Buoyed by strong international sales of its marquee brands Calvin Klein and Tommy Hilfiger, the apparel group is setting its sights on exponential growth abroad. Chief executive officer Emanuel Chirico told Wall Street analysts on Thursday that despite international revenues from Calvin coming in last year at a little more than $1.4 billion, he thinks revenue from sales in Europe alone will hit $2 billion in the future.
Chirico said the brand is set to enter some categories in the region next year, namely performance and ath-leisure, which are already selling well in Asia and North America, along with an expansion of its sportswear business for men and women and accessories.
Considering the Hilfiger brand is two to three times bigger than Klein in almost every regional market, Chirico said there’s plenty of space for growth over the next five years.
“I don’t see any reason why Calvin cannot be as strong, as big as Tommy over time,” Chirico added. “The $1 billion mark [for Europe] is within reach for us with jeans, underwear, accessories, men’s sportswear. To get to the $2 billion mark, we really have to take advantage of the women’s opportunity that could be significant for us [in Europe].”
Chirico has previously spoken about the ability of Calvin to grow, and when Raf Simons was brought on board as chief creative officer, PVH mentioned hopes for the brand to hit $10 billion in global retail sales. But Thursday’s comments represent some of the first specific plans and milestones for the brand’s expansion.
Sales in Europe for Calvin and Tommy already grew by “double digits” in the first quarter and Chirico said deadly terrorist activity, like that in Germany, France and most recently England, has not had a “significant impact” on the positive momentum for the brands, either in physical retail or online.
“Europe continues to look like a real bright spot for us as we go forward,” he added.
Ike Boruchow of Wells Fargo said in a note that international sales of Calvin Klein outperformed for the quarter with “significant growth” and that a “sequential improvement” is expected to continue in the next quarter.
Echoing Chirico’s comment on Europe, Boruchow characterized PVH on the whole as “a rare bright spot in our universe,” given its consolidated revenue growth of 3.3 percent to $1.87 billion during the first quarter.
There may be a reason PVH is looking overseas for growth opportunity with Klein and Hilfiger — sales in North America are dragging. Between political uncertainty and the ongoing contractions of the department store channel, PVH faces significant challenges on the wholesale side.
Comparable-store sales of Klein fell by 5 percent during the most recent quarter and comp-store sales of Hilfiger fell by 14 percent.
Chirico admitted the region still presents a “volatile environment” for PVH, but said digital with retail partners like Macy’s and Nordstrom is growing and efforts are being made to manage the flow of Klein and Hilfiger into the off-price channel, although the sector is “clearly” growing.
“As I look out 24 months, I think there is a likelihood that digital will be a higher percentage of our business than it is today. Off-price and specialty will also be a somewhat higher percentage than [it is] today. And given what’s going on in the department store channel, that will continue to shrink on some levels, especially with some tenuous players out there right now that we continue to watch closely,” Chirico said.

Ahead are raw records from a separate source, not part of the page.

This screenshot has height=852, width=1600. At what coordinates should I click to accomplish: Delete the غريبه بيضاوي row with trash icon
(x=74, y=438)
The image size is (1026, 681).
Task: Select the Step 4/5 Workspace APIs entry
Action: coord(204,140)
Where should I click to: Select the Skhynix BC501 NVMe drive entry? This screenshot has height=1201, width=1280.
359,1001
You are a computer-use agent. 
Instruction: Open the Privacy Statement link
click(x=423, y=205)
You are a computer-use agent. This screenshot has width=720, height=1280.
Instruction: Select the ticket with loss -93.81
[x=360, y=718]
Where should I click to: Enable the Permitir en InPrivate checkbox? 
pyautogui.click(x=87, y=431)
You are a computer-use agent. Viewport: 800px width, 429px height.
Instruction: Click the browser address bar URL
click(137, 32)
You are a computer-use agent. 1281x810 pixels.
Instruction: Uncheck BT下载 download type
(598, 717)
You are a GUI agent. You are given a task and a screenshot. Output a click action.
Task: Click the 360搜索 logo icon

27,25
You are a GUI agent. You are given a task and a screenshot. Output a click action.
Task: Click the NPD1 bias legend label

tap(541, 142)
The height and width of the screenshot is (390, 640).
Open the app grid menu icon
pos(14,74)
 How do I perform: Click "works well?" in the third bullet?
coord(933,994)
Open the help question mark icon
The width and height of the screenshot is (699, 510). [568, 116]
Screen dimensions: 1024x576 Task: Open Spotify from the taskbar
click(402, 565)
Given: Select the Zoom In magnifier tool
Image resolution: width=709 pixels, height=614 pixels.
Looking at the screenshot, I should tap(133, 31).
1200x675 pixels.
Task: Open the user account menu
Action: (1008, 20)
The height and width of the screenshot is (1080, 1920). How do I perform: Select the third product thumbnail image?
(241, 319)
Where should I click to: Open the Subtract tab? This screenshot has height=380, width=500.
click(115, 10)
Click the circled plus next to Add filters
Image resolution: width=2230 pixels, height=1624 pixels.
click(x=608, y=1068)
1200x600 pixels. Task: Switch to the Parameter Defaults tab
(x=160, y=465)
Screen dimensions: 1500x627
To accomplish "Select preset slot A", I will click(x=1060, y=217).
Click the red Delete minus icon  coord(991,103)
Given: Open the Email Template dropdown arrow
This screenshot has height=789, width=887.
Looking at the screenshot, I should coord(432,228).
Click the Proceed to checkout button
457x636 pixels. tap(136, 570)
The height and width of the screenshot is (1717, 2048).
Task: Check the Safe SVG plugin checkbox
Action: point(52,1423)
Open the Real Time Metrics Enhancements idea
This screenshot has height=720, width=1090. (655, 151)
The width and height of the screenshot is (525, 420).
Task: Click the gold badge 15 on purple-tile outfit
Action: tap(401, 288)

As for the political issues facing PVH in the U.S., notably the border adjustment tax proposed by House Republicans that would see importers of goods taxed more heavily, Chirico is still strongly opposed to such a measure. But he said he’s “more confident” now that such an action won’t be passed.
“The way the wind is blowing in Washington, the likelihood of something like a border adjustment tax getting in the tax proposal — if they can even get anything done in Washington — is probably a long shot right now,” he said.
He added that he’s been in Washington, D.C., for talks with Congress and the new Trump administration at least seven times in recent months, more visits than he’s made during the length of his entire career.
Nevertheless, Chirico said the looming possibility of a difficult tax proposal causes hesitation when thinking in terms of possible acquisitions going forward.
“It does give me a little bit of pause to do a big deal and to pull the trigger on a big deal,” he said.
Despite this uncertainty, PVH continues to have its eye on expanding Klein and Hilfiger, taking back licenses and making investments internationally and Chirico said “opportunistic acquisitions” in the hundreds of millions of dollars range will be considered.
“Then again, if a great opportunity comes along that is more expensive than that, it’ll cause us to maybe be a little bit more conservative in our capital structure, but I don’t think it’ll stop us from doing a deal,” he added.